## Pointing data for screenshots:
((
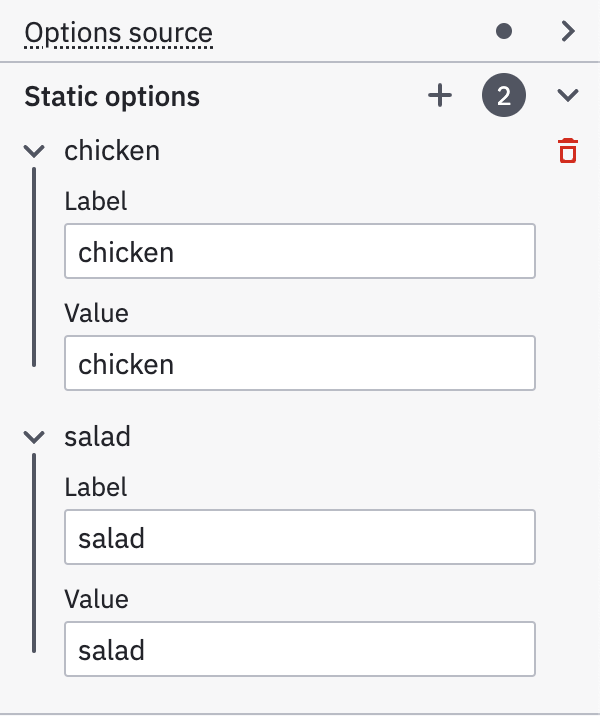Click the dot indicator beside Options source
Image resolution: width=600 pixels, height=716 pixels.
pos(504,32)
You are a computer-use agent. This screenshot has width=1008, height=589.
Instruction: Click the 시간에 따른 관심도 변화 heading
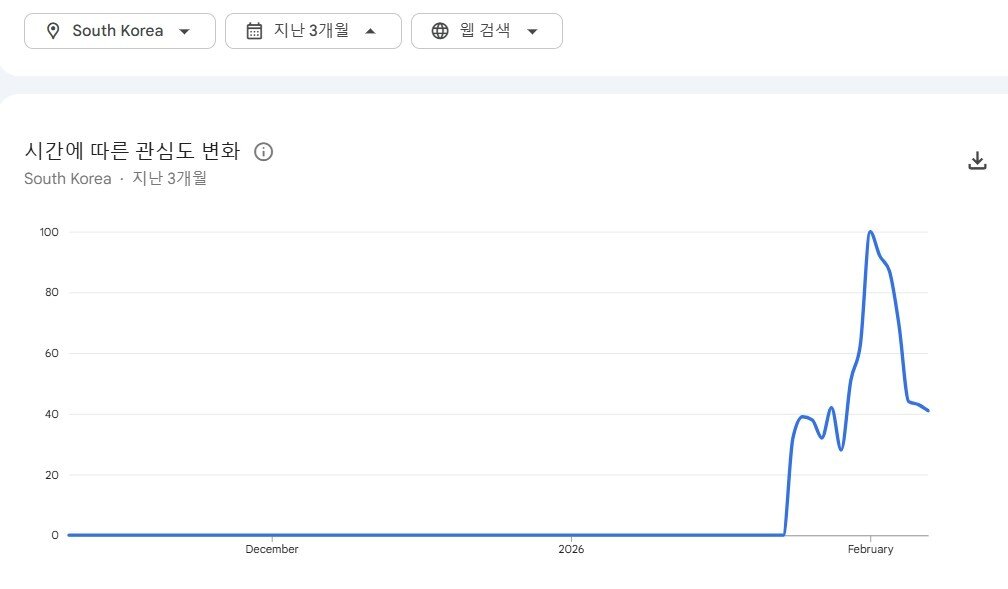coord(132,152)
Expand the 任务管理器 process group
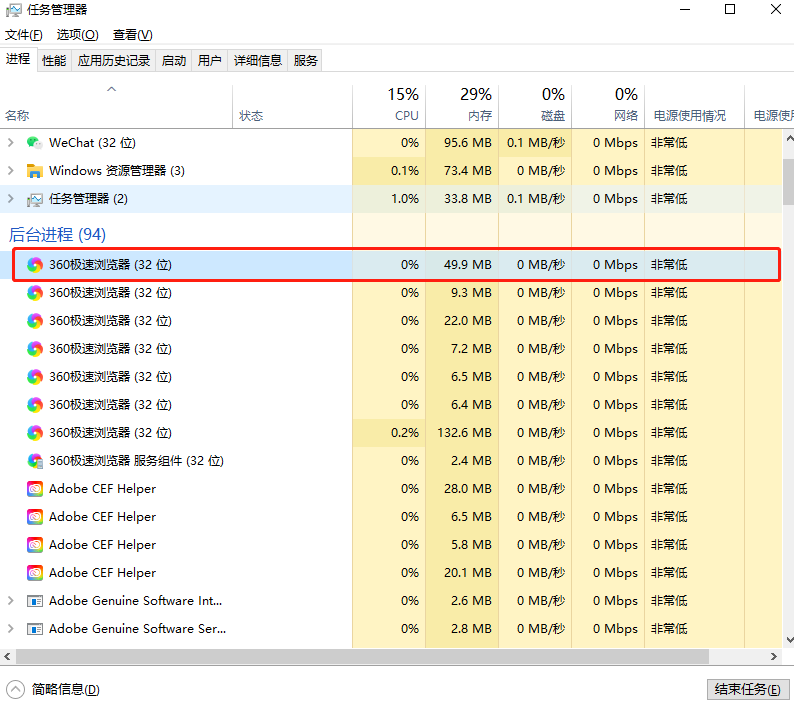Image resolution: width=794 pixels, height=710 pixels. 10,199
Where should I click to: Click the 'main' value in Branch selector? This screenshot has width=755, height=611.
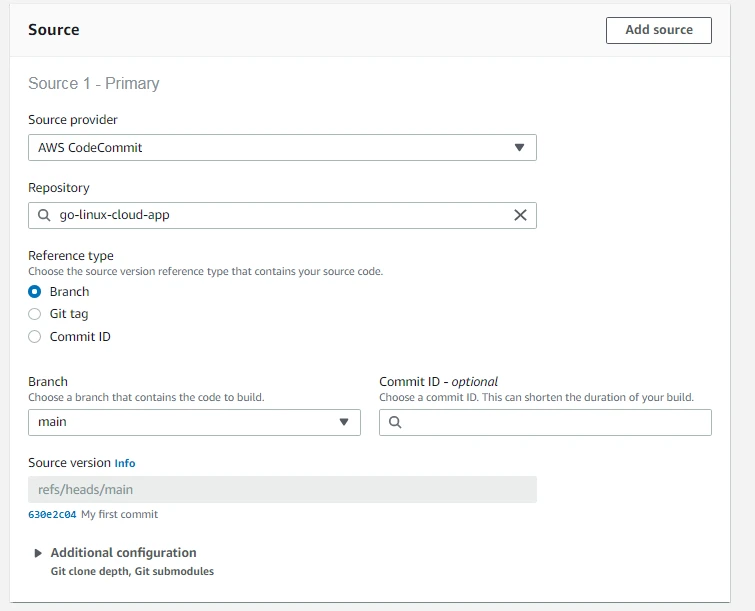[x=53, y=422]
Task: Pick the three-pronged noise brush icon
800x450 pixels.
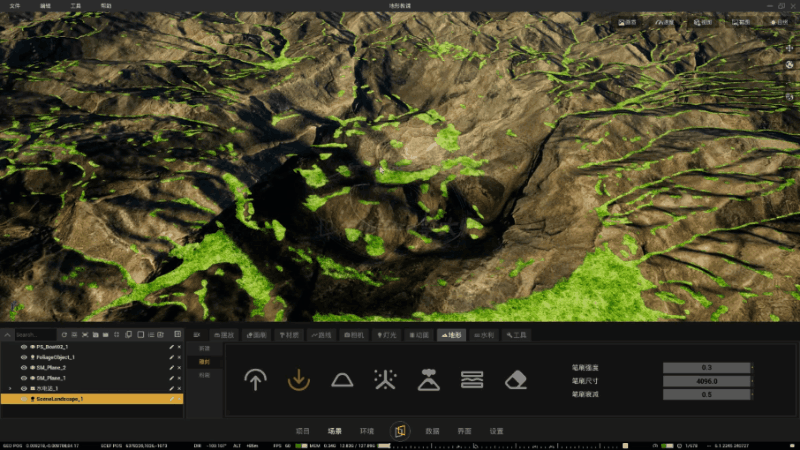Action: point(385,380)
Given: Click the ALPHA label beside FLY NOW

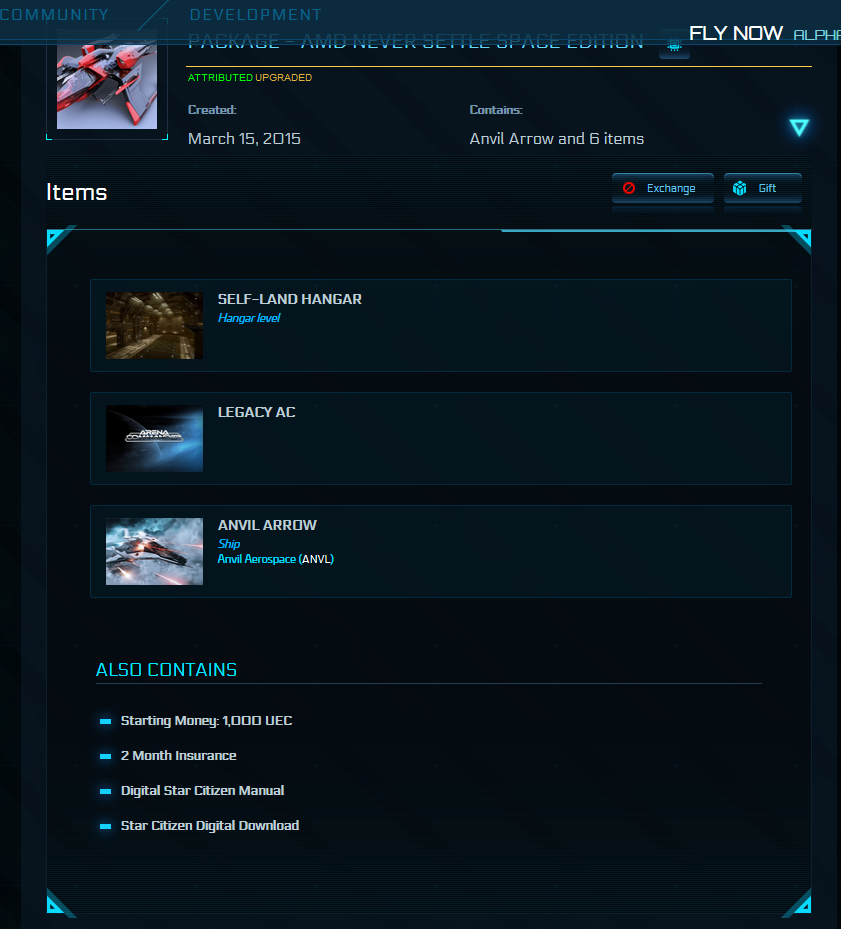Looking at the screenshot, I should pos(817,35).
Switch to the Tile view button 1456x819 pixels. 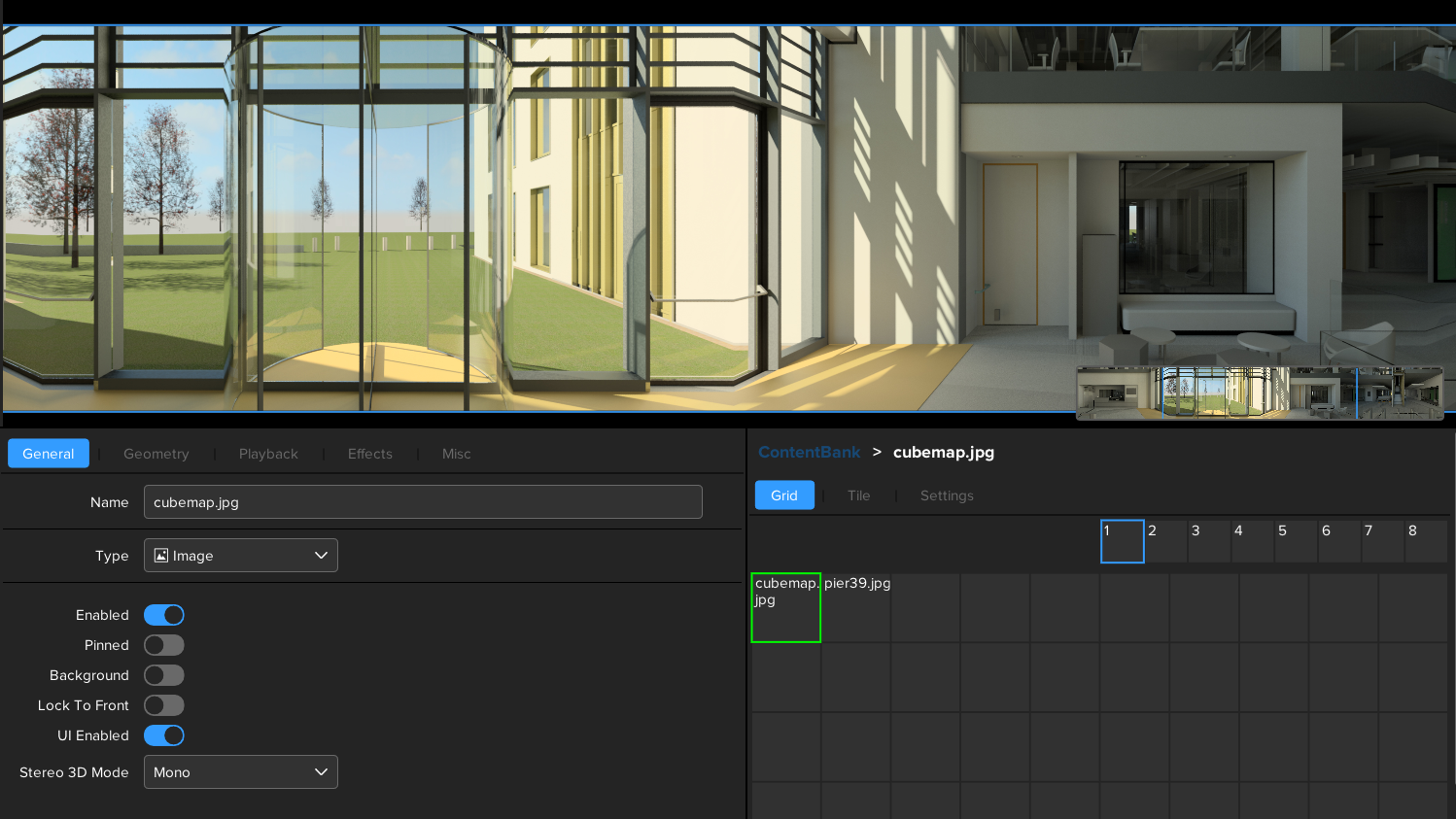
))
## What you are asked to do:
Please copy the lines above exactly, leaving out the pictures.

## Solution for this task:
Click the dot indicator beside Options source
Image resolution: width=600 pixels, height=716 pixels.
pos(504,32)
You are a computer-use agent. This screenshot has width=1008, height=589.
Instruction: Click the 시간에 따른 관심도 변화 heading
coord(132,152)
Expand the 任务管理器 process group
Image resolution: width=794 pixels, height=710 pixels. 10,199
Where should I click to: Click the 'main' value in Branch selector? This screenshot has width=755, height=611.
[x=53, y=422]
Task: Pick the three-pronged noise brush icon
800x450 pixels.
Action: point(385,380)
Given: Click the ALPHA label beside FLY NOW

Looking at the screenshot, I should pos(817,35).
Switch to the Tile view button 1456x819 pixels. 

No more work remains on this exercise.